The animal had first rampaged through Gillotti's truck before it headed to his mother-in-law's vehicle.
“I think he opened it up and there was no food in my truck," Gillotti told NBC Connecticut. "There was an empty McDonald’s bag and a couple other things in her car, so I think he kind of just moved things around my seat looking for stuff, couldn’t find anything and then left and went into [my mother-in-law’s] car."
Gillotti said he thought the scene was "very, very funny" — until the bear started "freaking out" and rocking the car back and forth.
The Connecticut Department of Energy and Environmental Protection, or DEEP, responded and opened the door with a rope, eventually evicting the bear with a bean bag round.
Gillotti admitted that after he assessed the damage in his own vehicle, he found that his "daughter may have left a cookie, and that might have been why it was in the truck."
Both vehicles were badly damaged, and his mother-in-law's was "completely wrecked": The bear tore the seats, ripped the interior door panels and even marked its territory, Gillotti told NBC Connecticut.
DEEP did not immediately respond to a request for comment.
In August, a doorbell camera in Bristol, a suburb of Hartford, recorded a bear snatching an Amazon package off a porch.
Recorded sightings like those are part of a resurgence of black bears in Connecticut.
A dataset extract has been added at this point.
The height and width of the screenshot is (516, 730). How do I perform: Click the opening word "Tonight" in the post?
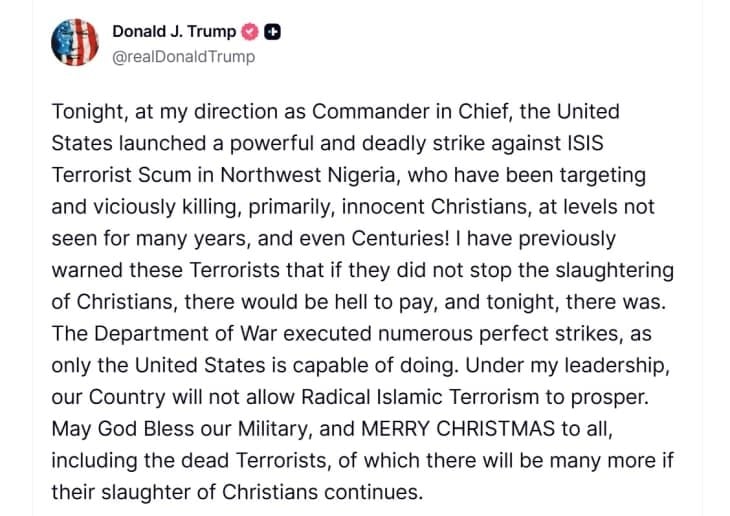[87, 111]
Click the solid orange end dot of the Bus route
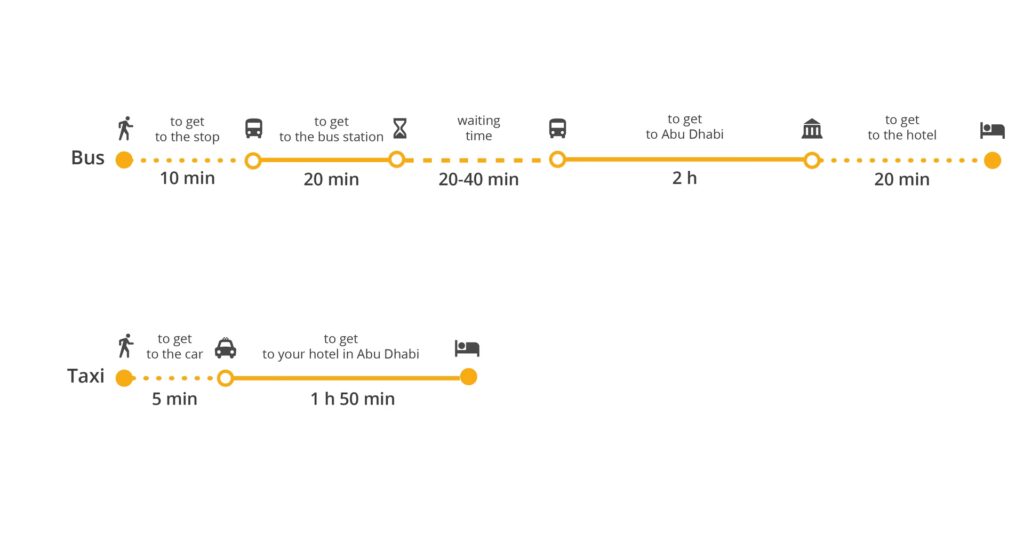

By the 1800s, bears had largely been eradicated from the state, which back then had few forests and many farms.
“Much of Connecticut’s landscape is now forested and is suitable for black bears,” DEEP noted on a fact sheet. It attributes the growing number of sightings to a “healthy and increasing” bear population.
Connecticut recorded over 8,000 bear sightings in 2021 and over 1,500 so far in 2022, DEEP's records show.
To reduce the presence of bears near homes, the department recommends removing things that are attractive to bears: birdseed, meats and fruits in the open in compost and easily accessible trash cans full of food scraps.